Begin at the line that holds "Task: Open the Отчёты в CRM folder" and retype every line through the end of the material, both included. Leave out the pictures.
◇ ◇ ◇ ◇ ◇
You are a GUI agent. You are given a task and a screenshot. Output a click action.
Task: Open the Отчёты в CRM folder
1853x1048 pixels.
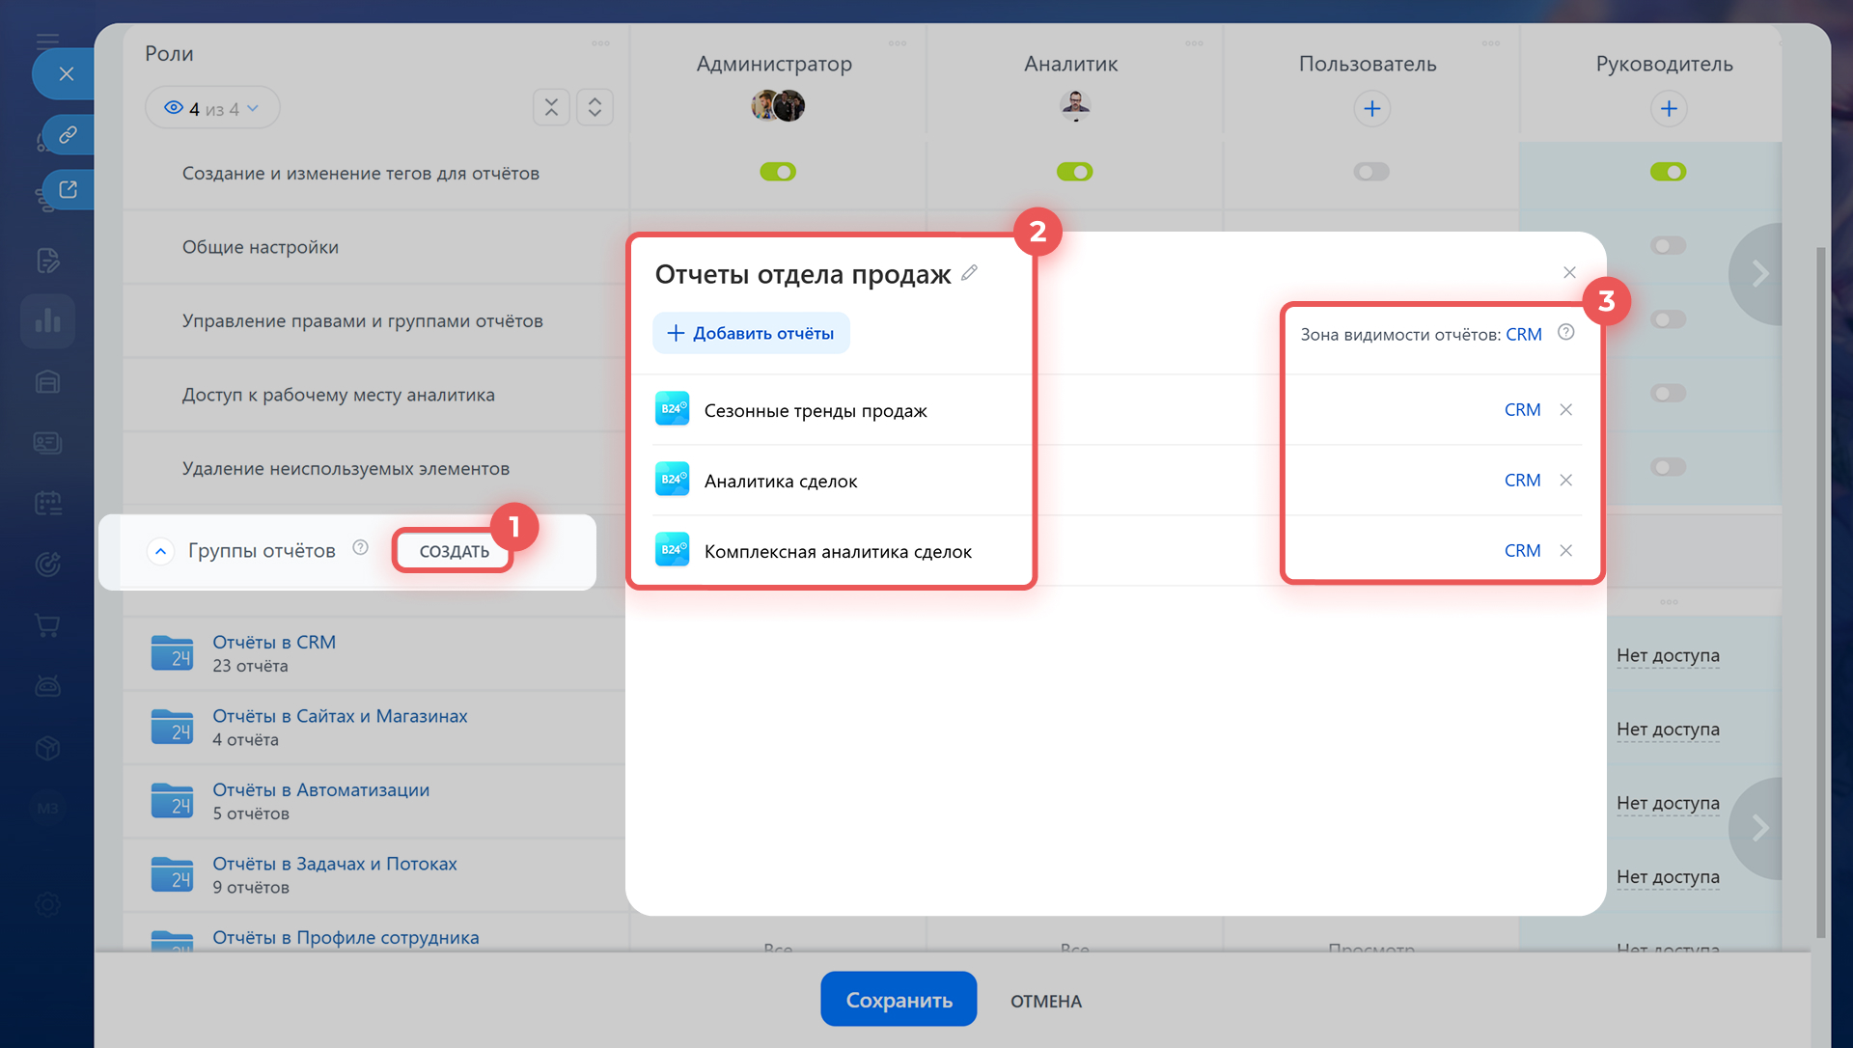pos(273,642)
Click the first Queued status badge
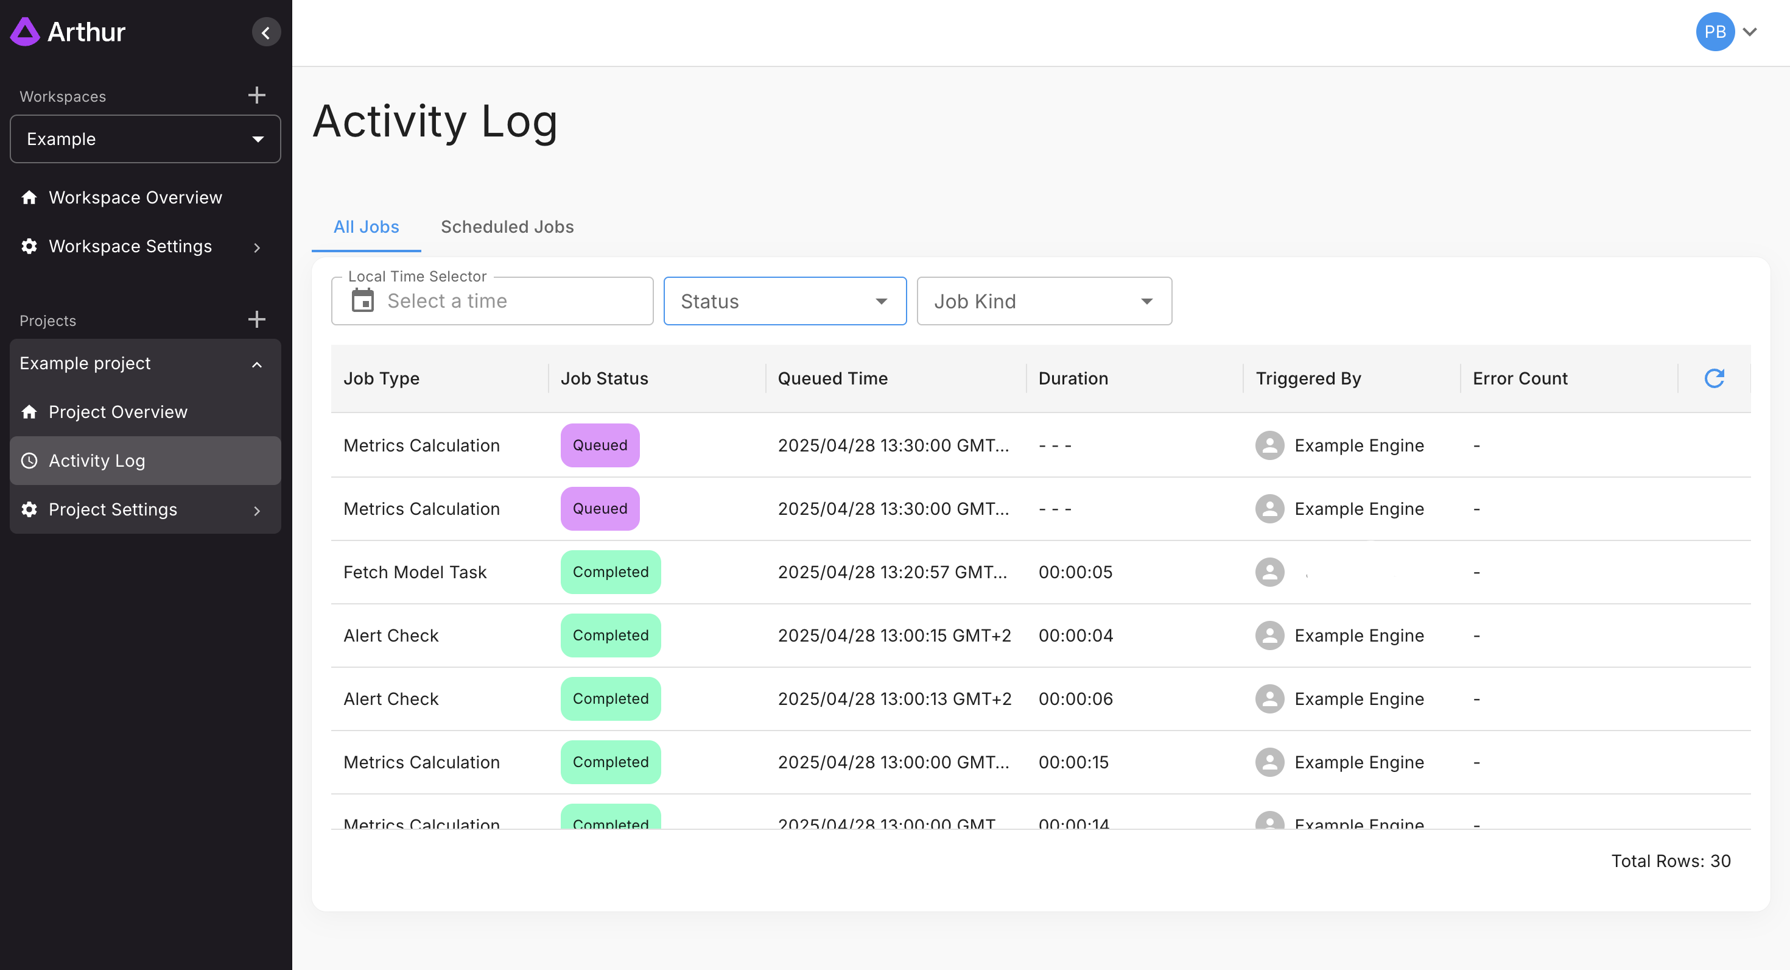The width and height of the screenshot is (1790, 970). 599,445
◇ ◇ ◇ ◇ ◇
Expected answer >>
Task: Open the Отчёты в CRM folder
1853x1048 pixels.
pos(273,642)
Click the first Queued status badge
The width and height of the screenshot is (1790, 970). 599,445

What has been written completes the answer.